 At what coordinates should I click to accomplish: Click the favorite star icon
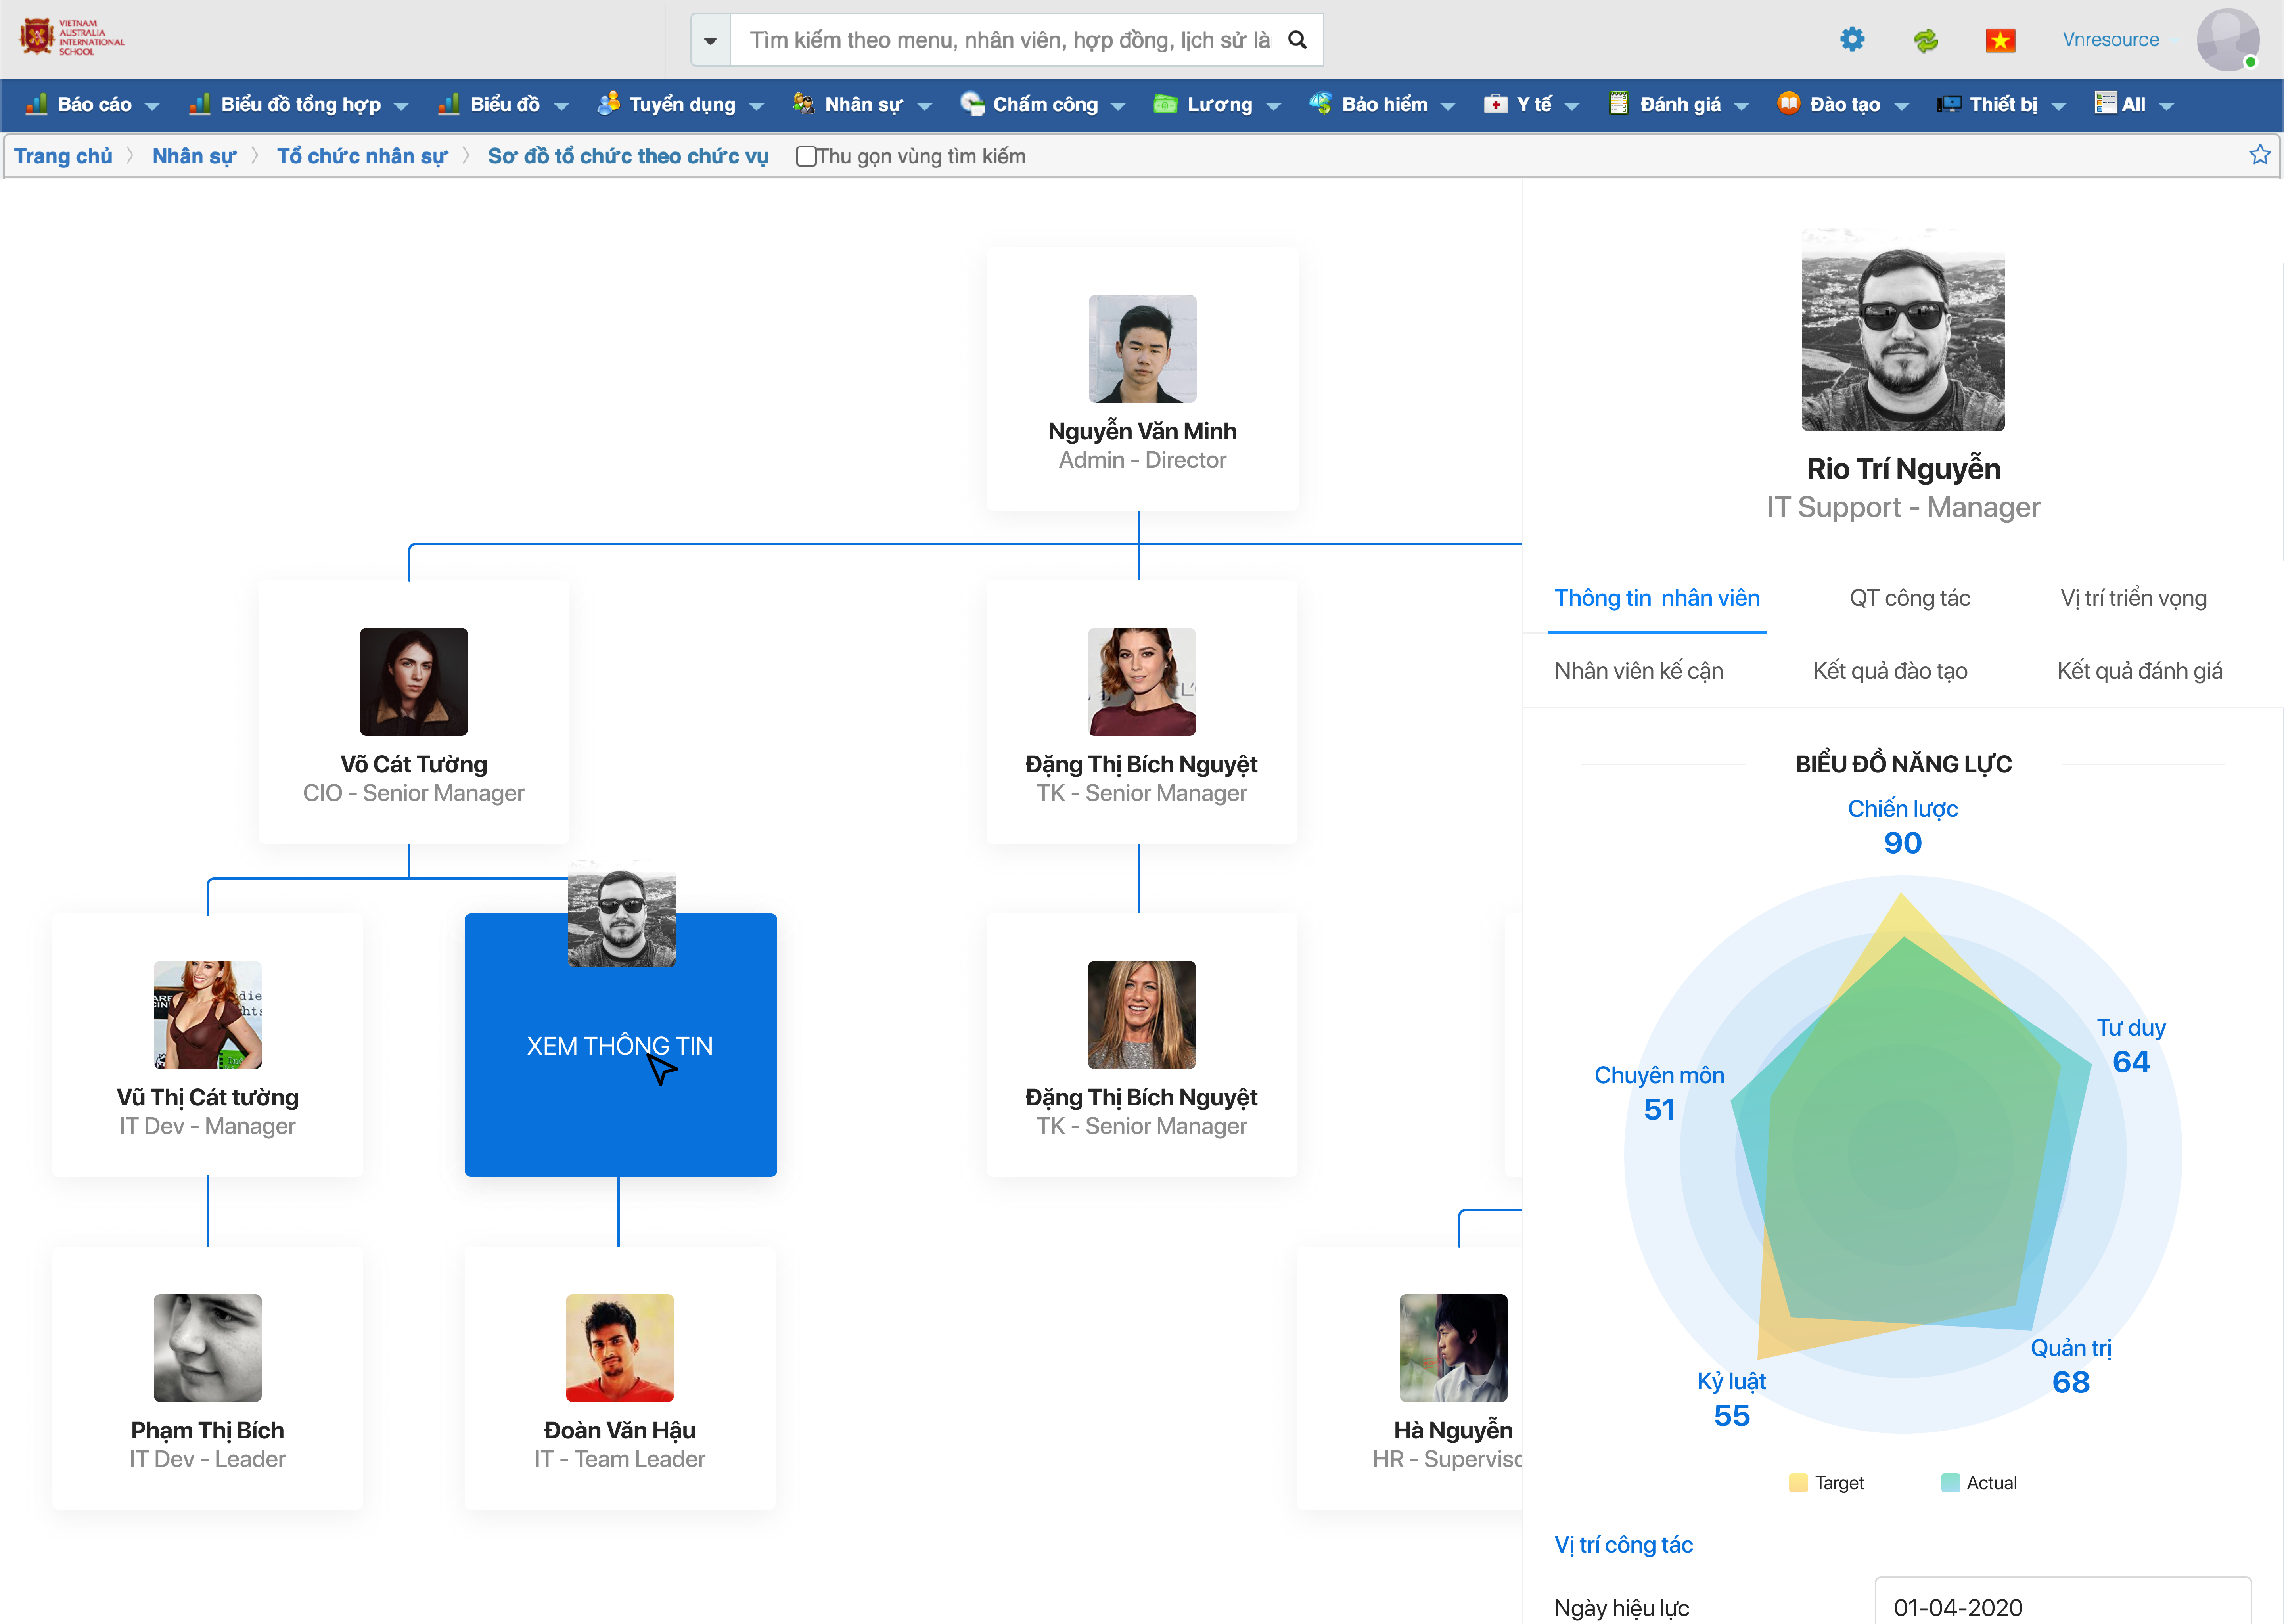[x=2259, y=155]
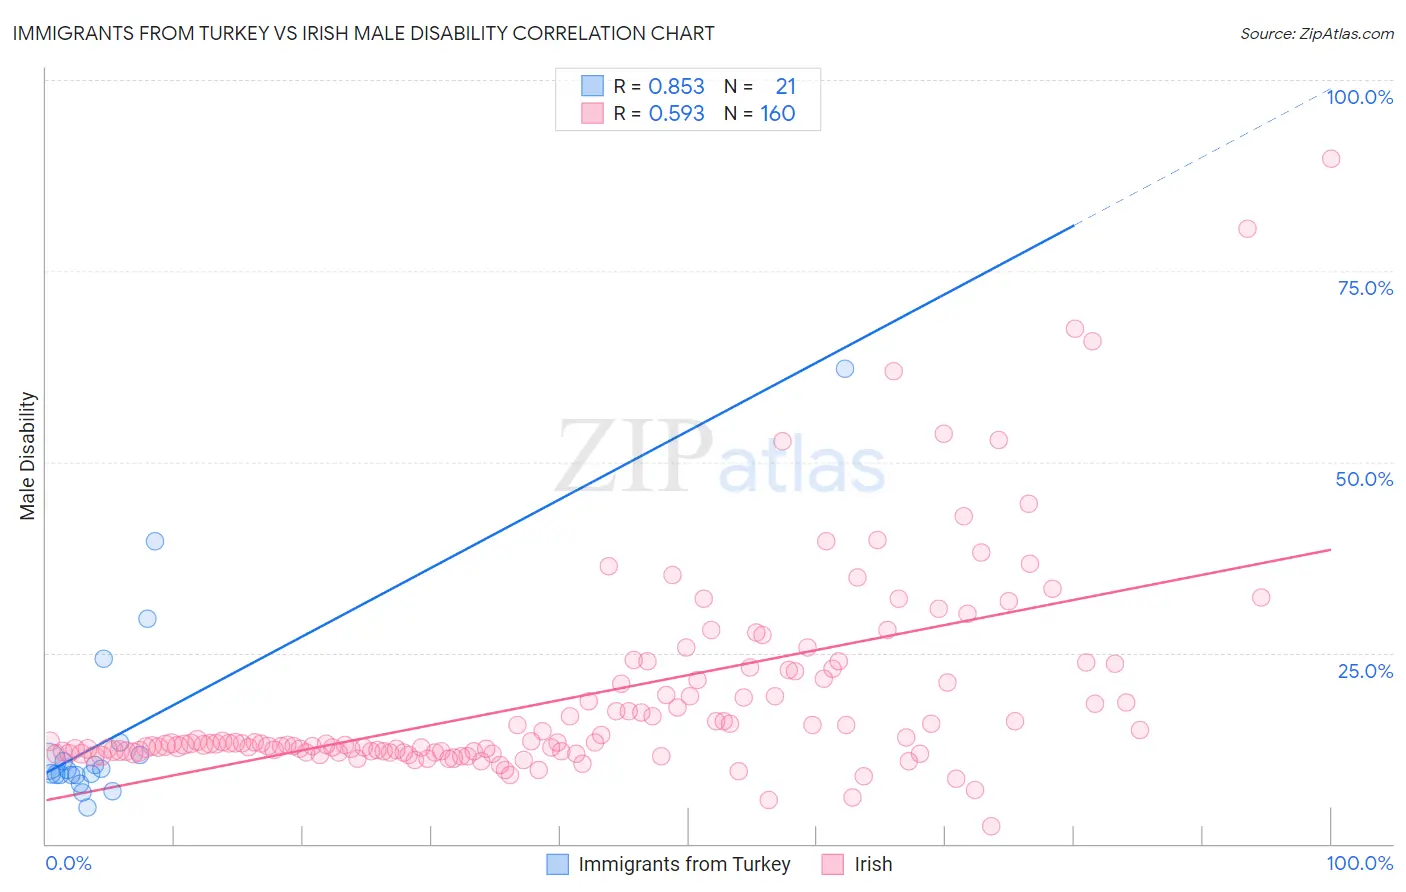Click the N = 160 value in legend
Screen dimensions: 1406x892
click(x=760, y=113)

========================================================================

- [What needs to be done] Copy the material above line for line without altering a word, and omit the pictures.

- [Completed exercise]
 At what coordinates should I click to accomplish: Click the favorite star icon
[x=2259, y=155]
Click the N = 160 value in legend
Screen dimensions: 1406x892
click(x=760, y=113)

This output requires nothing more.